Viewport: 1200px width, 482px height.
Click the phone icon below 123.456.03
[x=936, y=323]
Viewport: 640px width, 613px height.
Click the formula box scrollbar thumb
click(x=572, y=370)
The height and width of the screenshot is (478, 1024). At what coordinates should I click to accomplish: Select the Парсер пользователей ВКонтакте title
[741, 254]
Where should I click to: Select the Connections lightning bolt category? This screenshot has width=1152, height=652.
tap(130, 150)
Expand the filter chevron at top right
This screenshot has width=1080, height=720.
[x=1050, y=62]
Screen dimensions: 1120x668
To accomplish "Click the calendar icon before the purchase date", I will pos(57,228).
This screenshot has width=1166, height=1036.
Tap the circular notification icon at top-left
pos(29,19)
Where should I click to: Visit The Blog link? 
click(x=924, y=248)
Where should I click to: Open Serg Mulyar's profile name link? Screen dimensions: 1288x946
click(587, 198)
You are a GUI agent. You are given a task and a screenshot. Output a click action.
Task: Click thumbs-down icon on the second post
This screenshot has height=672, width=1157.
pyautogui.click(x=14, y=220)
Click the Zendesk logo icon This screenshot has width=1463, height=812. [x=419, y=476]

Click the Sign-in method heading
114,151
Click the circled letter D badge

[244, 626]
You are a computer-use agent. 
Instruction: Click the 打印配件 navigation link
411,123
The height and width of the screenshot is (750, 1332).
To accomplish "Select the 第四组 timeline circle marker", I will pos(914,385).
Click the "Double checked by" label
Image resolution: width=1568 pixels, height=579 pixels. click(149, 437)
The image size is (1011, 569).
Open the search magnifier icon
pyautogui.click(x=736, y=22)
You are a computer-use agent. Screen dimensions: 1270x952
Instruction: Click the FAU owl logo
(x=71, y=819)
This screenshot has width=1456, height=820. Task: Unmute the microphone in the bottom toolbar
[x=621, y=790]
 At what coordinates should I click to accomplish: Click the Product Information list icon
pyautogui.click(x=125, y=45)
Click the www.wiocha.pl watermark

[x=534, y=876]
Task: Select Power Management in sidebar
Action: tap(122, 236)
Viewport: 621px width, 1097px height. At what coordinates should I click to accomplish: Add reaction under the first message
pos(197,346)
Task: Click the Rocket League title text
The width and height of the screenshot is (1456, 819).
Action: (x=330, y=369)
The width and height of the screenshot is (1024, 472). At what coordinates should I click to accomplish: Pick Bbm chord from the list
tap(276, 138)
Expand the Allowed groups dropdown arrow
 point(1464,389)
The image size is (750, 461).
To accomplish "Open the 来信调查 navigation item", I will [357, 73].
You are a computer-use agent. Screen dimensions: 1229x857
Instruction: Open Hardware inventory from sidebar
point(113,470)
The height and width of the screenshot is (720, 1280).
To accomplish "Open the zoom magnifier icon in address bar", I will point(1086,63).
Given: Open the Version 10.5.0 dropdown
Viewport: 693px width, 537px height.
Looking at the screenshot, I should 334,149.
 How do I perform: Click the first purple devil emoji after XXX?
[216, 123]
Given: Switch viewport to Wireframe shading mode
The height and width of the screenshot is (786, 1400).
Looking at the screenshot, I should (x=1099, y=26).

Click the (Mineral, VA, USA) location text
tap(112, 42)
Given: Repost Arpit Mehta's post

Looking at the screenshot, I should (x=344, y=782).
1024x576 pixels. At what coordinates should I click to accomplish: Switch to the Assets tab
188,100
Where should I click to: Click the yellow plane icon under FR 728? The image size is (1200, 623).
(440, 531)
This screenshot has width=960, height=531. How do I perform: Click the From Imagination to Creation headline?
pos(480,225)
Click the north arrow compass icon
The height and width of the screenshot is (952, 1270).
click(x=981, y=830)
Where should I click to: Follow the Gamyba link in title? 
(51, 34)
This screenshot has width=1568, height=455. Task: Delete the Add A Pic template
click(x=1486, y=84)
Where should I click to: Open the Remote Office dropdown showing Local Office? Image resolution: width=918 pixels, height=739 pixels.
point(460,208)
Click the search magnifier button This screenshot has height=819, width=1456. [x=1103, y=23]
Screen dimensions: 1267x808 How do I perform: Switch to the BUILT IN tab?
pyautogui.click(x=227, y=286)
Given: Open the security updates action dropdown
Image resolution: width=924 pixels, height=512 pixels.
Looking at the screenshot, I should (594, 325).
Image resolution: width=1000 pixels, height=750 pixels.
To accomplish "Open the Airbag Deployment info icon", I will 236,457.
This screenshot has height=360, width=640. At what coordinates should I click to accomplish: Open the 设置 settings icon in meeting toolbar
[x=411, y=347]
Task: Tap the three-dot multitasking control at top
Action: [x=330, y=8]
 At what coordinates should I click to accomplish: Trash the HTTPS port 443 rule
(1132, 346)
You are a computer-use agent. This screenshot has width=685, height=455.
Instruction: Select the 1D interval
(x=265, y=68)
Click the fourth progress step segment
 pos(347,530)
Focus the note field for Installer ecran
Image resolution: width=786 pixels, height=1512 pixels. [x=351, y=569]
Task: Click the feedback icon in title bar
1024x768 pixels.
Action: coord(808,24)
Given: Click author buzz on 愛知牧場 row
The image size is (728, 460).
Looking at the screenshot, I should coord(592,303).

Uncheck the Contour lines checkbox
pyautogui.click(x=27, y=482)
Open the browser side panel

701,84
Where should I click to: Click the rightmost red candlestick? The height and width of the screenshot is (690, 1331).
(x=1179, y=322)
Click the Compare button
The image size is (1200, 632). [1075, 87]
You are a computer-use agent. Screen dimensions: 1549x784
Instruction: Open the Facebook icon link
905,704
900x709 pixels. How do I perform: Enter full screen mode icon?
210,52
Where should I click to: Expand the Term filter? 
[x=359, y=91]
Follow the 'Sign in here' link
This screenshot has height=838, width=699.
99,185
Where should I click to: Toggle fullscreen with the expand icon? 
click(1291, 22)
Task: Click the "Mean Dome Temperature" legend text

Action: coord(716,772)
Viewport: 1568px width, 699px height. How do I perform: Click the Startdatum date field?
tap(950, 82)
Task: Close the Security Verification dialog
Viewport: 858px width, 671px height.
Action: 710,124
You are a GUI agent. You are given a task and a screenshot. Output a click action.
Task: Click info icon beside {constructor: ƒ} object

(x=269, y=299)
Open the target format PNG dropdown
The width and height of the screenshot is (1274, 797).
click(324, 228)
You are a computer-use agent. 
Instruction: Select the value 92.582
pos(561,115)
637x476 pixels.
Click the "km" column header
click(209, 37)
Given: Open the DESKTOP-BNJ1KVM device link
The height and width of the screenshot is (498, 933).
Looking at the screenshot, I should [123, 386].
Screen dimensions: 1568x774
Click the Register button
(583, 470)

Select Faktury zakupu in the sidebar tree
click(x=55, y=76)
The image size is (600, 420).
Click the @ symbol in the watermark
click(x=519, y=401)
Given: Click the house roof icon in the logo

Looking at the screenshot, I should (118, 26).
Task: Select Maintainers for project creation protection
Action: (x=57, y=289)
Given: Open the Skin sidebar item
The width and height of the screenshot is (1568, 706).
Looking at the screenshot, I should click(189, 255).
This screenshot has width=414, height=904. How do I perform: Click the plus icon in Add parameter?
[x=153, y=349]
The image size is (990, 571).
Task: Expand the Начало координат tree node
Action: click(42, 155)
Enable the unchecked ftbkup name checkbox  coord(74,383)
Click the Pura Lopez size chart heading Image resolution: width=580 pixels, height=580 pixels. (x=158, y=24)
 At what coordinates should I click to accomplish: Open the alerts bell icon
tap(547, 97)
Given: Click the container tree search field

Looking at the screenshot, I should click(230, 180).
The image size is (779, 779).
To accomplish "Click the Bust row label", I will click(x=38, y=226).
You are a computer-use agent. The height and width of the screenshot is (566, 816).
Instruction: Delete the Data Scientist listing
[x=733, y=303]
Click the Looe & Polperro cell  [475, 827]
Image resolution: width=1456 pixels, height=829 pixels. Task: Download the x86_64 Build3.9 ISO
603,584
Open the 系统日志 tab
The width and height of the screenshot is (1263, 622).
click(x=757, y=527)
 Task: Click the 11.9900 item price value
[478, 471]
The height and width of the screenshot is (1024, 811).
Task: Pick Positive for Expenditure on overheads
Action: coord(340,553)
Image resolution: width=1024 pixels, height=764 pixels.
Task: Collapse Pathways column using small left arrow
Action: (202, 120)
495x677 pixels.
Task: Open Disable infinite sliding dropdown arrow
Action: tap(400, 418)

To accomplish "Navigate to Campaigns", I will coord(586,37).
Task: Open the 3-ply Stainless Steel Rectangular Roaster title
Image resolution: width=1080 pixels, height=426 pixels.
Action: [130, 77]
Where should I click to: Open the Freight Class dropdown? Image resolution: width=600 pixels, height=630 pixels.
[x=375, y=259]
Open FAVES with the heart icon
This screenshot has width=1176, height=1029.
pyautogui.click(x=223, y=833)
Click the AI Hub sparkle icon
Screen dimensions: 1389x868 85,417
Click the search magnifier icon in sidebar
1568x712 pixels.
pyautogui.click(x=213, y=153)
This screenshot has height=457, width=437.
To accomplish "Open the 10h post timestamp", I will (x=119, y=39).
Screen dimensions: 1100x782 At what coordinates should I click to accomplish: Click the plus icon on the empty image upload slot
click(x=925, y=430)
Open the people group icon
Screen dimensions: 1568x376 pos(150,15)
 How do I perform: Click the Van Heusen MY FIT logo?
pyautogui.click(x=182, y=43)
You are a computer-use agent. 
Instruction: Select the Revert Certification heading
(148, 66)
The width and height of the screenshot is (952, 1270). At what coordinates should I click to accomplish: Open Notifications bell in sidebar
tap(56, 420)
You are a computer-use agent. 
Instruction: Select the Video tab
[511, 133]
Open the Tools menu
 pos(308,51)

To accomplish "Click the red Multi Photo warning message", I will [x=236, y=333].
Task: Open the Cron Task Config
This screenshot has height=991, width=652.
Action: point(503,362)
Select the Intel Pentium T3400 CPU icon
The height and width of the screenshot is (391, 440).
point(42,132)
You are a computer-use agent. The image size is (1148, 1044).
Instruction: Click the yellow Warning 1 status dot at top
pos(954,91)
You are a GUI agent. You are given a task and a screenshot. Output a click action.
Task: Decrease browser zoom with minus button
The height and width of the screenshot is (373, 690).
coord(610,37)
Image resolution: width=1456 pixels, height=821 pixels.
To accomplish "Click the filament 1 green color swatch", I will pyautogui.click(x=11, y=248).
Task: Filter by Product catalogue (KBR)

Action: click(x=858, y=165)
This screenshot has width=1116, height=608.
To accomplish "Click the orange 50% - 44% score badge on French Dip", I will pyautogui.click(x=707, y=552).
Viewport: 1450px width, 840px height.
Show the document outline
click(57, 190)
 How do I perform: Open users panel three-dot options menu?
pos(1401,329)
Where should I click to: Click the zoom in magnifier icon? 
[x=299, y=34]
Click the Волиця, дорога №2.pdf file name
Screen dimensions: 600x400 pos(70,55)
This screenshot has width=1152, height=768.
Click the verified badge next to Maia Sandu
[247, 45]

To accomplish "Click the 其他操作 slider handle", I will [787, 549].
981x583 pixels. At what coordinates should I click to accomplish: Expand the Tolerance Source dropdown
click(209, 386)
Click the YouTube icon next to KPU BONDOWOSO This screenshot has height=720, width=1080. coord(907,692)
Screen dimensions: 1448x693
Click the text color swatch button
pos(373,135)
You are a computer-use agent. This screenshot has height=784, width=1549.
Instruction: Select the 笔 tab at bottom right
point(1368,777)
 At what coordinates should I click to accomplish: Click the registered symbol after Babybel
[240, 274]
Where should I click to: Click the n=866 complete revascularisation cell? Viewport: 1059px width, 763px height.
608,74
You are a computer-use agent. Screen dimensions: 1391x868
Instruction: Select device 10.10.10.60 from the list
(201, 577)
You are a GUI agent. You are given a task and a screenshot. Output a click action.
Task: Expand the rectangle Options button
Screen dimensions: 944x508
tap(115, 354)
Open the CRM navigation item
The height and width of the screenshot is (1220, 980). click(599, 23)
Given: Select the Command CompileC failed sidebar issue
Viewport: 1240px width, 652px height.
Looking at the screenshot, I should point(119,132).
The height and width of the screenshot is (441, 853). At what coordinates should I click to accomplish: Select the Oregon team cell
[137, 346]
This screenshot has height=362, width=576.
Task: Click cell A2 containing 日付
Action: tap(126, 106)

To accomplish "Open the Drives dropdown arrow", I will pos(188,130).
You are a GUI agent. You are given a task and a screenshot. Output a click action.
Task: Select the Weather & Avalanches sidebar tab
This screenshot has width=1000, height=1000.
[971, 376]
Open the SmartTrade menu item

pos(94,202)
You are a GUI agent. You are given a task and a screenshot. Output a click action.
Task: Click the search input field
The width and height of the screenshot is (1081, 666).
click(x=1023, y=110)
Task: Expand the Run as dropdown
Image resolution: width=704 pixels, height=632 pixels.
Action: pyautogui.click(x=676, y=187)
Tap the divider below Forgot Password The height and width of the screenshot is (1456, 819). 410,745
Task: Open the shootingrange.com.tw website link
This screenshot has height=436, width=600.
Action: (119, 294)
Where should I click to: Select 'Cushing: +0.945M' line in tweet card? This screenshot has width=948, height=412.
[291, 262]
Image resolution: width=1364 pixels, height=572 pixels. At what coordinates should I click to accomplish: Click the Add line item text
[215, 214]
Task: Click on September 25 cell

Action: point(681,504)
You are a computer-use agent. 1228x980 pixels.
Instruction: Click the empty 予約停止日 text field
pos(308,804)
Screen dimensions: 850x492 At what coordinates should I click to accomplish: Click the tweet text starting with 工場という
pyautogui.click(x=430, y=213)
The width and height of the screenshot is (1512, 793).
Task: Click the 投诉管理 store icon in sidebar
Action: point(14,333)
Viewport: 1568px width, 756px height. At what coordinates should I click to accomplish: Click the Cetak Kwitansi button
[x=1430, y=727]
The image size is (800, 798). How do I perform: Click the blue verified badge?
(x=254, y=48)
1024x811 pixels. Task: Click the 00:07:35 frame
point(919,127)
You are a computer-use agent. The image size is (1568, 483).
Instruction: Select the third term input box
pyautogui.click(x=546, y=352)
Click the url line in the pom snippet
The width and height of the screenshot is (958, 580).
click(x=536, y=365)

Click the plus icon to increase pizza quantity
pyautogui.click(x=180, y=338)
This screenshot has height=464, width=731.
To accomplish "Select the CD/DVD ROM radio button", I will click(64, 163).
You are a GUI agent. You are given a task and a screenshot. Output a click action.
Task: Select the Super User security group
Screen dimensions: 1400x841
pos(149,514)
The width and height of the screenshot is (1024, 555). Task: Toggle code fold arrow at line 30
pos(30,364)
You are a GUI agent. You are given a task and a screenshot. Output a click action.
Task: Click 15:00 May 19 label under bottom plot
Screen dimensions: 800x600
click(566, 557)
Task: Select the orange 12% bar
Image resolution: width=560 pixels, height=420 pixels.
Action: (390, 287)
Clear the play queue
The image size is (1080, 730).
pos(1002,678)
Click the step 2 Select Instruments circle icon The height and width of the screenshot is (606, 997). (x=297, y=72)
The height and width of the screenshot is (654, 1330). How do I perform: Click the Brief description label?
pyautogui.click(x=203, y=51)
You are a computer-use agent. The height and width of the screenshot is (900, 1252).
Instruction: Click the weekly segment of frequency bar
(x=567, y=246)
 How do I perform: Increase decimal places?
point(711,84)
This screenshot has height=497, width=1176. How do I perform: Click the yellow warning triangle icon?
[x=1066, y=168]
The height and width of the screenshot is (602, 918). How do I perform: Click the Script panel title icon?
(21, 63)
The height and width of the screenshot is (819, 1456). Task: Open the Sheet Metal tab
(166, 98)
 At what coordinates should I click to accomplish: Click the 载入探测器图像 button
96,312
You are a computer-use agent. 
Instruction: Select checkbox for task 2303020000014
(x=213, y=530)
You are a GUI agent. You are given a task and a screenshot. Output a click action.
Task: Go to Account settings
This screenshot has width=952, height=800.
------------------------------------------------------------
**What you have to do:**
Pick out, from the lines above, every one that contains the string "orange".

**Your response:**
To accomplish "Click the orange 50% - 44% score badge on French Dip", I will pyautogui.click(x=707, y=552).
Task: Select the orange 12% bar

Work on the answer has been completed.